I feel bad for criticising the artists here, because Andrea Sorrentino (who is one of my favourite comic artists currently in the industry) does at least a third of the art duties, but it honestly the worst Sorrentino art I’ve seen to date. Now, as I just said, Sorrentino is an excellent artist, but he’s an excellent artist when the writer knows what to do with him. When he’s working with Jeff Lemire, for example, you get a book that highlights just the right part of the action and it lends the book a kinetic, visceral energy the best example of which are in Lemire’s Green Arrow and Old Man Logan. In Secret Empire, there’s so little action in the issues that Sorrentino draws that we never get that feeling of primal brutality that makes him such an interesting artist.

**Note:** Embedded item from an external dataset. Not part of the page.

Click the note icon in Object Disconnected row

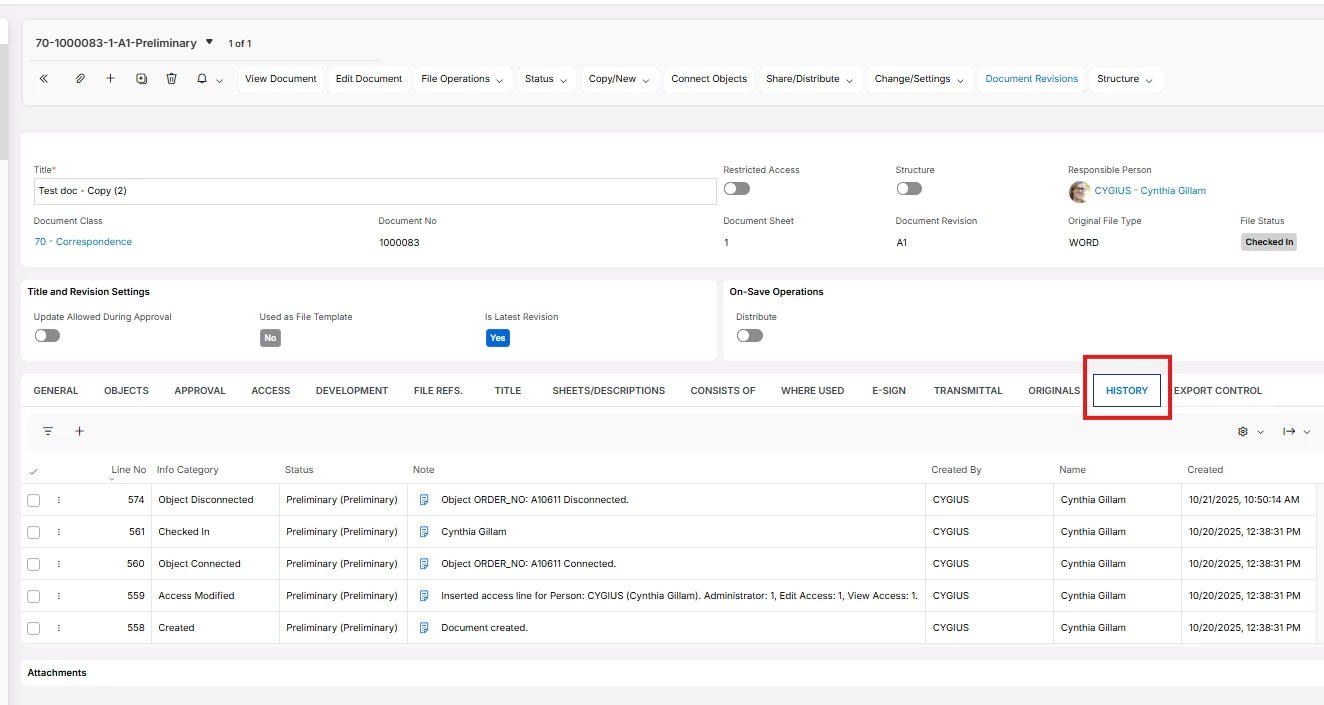424,500
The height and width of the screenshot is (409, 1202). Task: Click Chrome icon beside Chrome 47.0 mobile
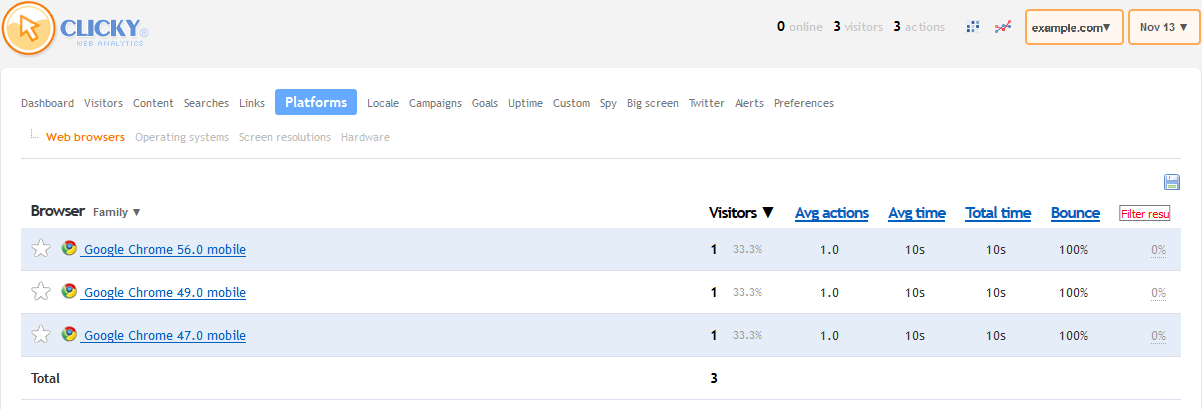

The other problem is that this is an event book. Event books need big, colourful, artists who work with a sense of grand scale and that’s not Sorrentino’s wheelhouse. As such, the better art in this book comes from the other THREE ARTISTS. Each of these artists, though, have very different styles and as a result, nothing in this book feels like it belongs in the same story as anything around it, like a heroin dealer at a christening.

It’s been a long time since I’ve review a book this big and an even longer time since I spent this much time reviewing a book. But honestly, I keep finding things I hated and really nothing I liked outside of the artwork. It gets one out of five PR projects.